WHAT IS NEEDED:
Using the records below, output the stretch that opens with the line containing "The height and" and closes with the line containing "Task: Follow the ANO party link", exactly and including both lines, with nothing more.

EXERCISE INPUTS:
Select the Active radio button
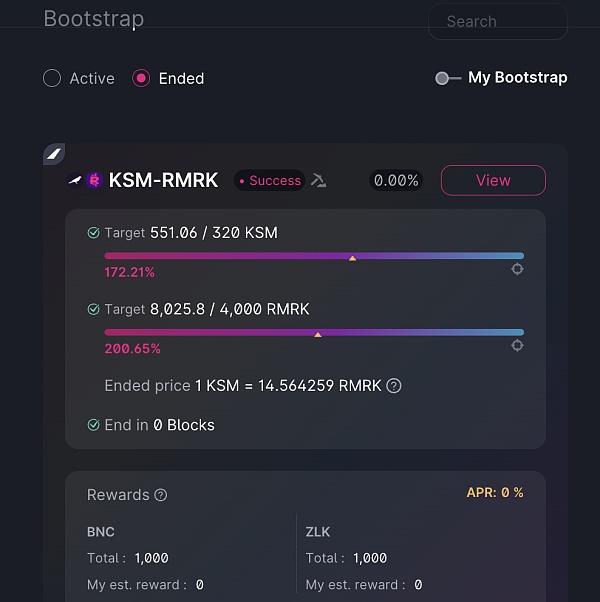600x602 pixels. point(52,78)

...

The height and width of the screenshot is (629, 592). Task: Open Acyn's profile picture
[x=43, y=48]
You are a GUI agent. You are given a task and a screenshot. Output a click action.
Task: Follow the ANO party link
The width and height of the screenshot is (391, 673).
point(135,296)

--

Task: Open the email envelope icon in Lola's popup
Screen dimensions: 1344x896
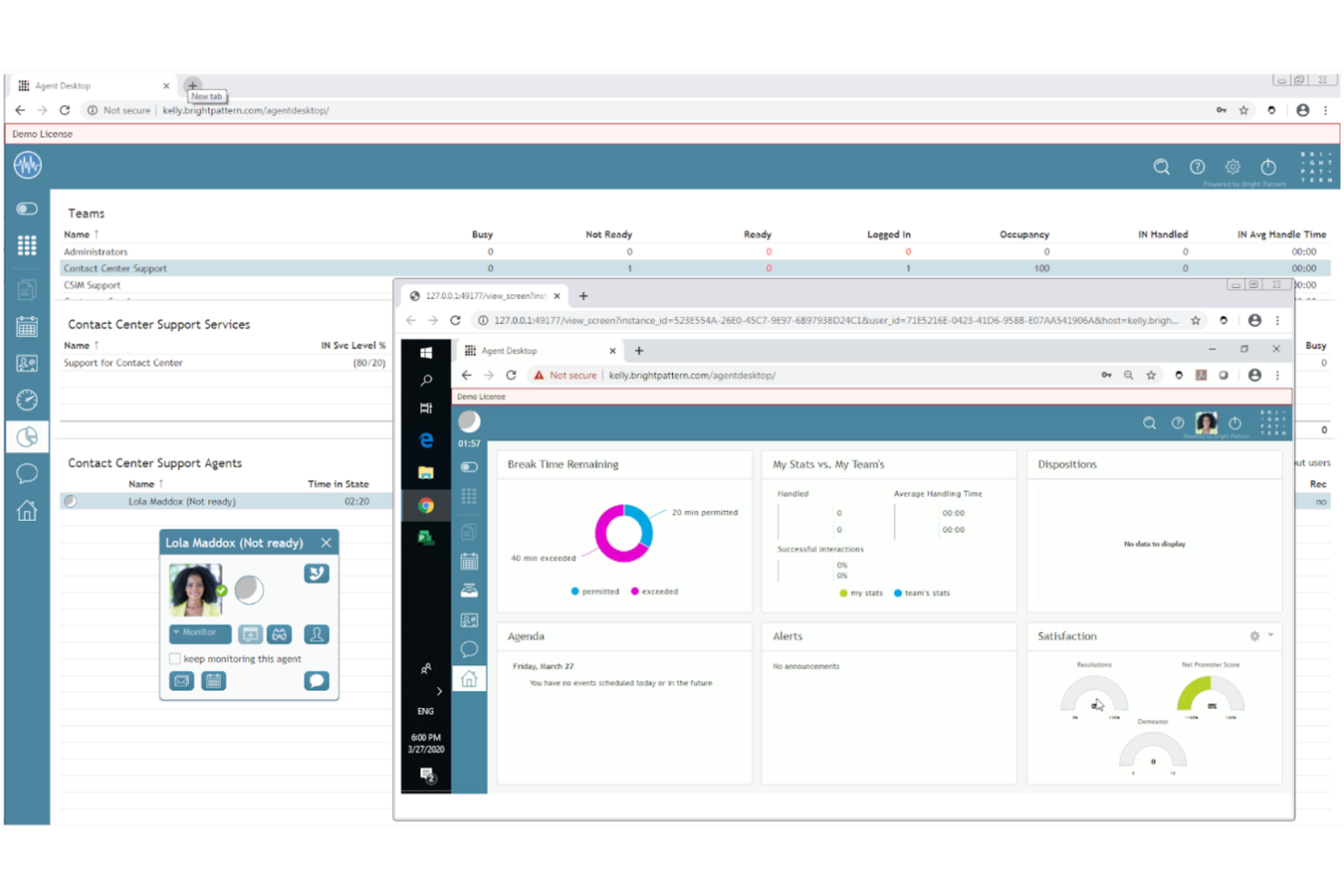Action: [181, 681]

ANSWER TO THE EXERCISE:
The height and width of the screenshot is (629, 592). Task: Open Acyn's profile picture
[x=43, y=48]
You are a GUI agent. You are given a task and a screenshot. Output a click action.
Task: Follow the ANO party link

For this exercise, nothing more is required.